FIGURE 4.

Molecular mapping for the functional domain of SCUBE3. A and B, the spacer and CUB domain of SCUBE3 can interact with FGF8 and FGFR4. The expression plasmid encoding Myc-tagged FGF8 (A) and Myc-tagged FGFR4 (B) was transfected alone or together with a series of FLAG-tagged SCUBE3 deletion constructs in HEK-293T cells as depicted on top of A. After 2 days, cell lysates were prepared and underwent immunoprecipitation, followed by Western blot analysis with indicated antibodies to determine the protein-protein interactions. IP, immunoprecipitation; N.S., nonspecific band; WB, Western blot.
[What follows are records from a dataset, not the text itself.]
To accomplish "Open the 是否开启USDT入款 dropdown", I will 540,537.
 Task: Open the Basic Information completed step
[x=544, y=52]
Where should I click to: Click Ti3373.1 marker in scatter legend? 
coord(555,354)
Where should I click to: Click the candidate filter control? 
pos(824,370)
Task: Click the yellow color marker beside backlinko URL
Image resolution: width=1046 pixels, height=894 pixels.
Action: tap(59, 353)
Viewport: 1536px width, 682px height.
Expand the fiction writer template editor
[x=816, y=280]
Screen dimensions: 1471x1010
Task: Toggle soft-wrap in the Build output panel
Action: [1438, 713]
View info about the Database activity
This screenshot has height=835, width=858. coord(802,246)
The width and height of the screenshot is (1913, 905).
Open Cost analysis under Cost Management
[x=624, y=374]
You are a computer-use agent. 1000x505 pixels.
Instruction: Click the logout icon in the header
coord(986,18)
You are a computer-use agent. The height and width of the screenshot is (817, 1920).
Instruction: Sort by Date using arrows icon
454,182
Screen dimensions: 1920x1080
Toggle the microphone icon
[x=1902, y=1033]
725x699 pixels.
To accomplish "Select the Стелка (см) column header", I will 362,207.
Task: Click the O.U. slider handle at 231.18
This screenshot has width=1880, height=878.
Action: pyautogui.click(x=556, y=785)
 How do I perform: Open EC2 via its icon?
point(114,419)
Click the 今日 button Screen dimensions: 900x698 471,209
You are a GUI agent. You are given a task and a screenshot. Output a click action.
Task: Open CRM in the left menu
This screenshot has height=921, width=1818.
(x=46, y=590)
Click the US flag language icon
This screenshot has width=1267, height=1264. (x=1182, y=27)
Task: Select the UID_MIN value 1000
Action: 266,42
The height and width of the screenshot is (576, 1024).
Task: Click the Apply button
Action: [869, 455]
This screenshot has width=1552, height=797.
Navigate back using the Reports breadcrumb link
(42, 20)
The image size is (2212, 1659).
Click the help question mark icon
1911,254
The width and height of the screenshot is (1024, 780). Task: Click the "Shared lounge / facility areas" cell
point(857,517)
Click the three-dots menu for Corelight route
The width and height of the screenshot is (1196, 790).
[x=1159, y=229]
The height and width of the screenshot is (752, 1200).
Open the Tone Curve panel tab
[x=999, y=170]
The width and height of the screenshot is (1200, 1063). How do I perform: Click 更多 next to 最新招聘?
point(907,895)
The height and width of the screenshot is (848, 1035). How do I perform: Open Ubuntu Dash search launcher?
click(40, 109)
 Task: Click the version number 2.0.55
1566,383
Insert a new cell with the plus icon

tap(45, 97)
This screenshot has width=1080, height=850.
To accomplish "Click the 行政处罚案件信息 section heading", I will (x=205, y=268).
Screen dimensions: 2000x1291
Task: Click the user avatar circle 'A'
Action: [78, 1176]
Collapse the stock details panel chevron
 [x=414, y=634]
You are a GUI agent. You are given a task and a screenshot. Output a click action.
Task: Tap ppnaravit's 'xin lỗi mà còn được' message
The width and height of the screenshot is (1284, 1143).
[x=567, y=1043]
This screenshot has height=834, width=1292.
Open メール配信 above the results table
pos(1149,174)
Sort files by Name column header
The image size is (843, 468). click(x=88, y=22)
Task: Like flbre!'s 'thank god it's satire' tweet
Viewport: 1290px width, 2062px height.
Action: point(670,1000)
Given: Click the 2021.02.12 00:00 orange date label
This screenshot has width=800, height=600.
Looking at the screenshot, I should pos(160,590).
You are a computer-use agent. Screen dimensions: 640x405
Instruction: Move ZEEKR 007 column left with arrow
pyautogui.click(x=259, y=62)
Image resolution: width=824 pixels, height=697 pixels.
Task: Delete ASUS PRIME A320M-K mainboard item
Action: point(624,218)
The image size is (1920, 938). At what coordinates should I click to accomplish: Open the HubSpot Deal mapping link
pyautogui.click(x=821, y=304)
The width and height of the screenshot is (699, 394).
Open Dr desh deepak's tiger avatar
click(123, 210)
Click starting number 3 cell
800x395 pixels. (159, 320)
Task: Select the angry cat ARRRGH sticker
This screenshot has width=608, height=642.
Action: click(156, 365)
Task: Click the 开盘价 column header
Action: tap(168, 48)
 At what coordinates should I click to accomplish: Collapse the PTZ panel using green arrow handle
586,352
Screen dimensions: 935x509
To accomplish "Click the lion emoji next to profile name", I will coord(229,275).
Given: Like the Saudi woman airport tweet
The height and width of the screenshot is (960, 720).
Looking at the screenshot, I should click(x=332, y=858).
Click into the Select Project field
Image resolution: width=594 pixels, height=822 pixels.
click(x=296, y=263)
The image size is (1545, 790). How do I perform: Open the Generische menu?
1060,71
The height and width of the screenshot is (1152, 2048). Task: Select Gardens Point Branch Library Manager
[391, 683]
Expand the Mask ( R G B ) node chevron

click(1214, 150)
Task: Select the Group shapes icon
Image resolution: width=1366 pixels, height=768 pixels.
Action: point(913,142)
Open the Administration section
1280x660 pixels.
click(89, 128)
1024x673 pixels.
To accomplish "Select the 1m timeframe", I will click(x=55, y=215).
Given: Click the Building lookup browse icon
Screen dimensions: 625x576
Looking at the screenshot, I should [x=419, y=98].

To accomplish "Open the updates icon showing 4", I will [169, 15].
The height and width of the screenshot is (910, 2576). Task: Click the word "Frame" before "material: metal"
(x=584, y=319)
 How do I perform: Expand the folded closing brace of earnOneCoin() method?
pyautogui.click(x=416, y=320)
C, FGFR4 interacts with SCUBE3 through its extracellular domain. Myc-tagged FGFR1, FGFR4, and chimeric FGFR1/4 or FGFR4/1 expression plasmids were transfected alone or with the FLAG-tagged SCUBE3 in HEK-293T cells. Co-immunoprecipitation experiments were performed as described above to examine the protein-protein interactions. ECD, extracellular domain; TM, transmembrane domain; ICD, intracellular domain. D, SCUBE3 augments FGF signaling through its spacer region or CUB domain. HEK-293T cells were transfected with FiRE-Luc and pRL-TK alone (blank bars) or with the expression plasmid encoding FL or various SCUBE3 domain deletion constructs combined with FGFR4 expression plasmid. Transfected cells were incubated with or without FGF8 (200 ng/ml) for 24 h, and then luciferase activity was measured. Firefly luciferase values were normalized to Renilla activity to obtain relative luciferase activity. The data are means ± S.E. *, p < 0.05.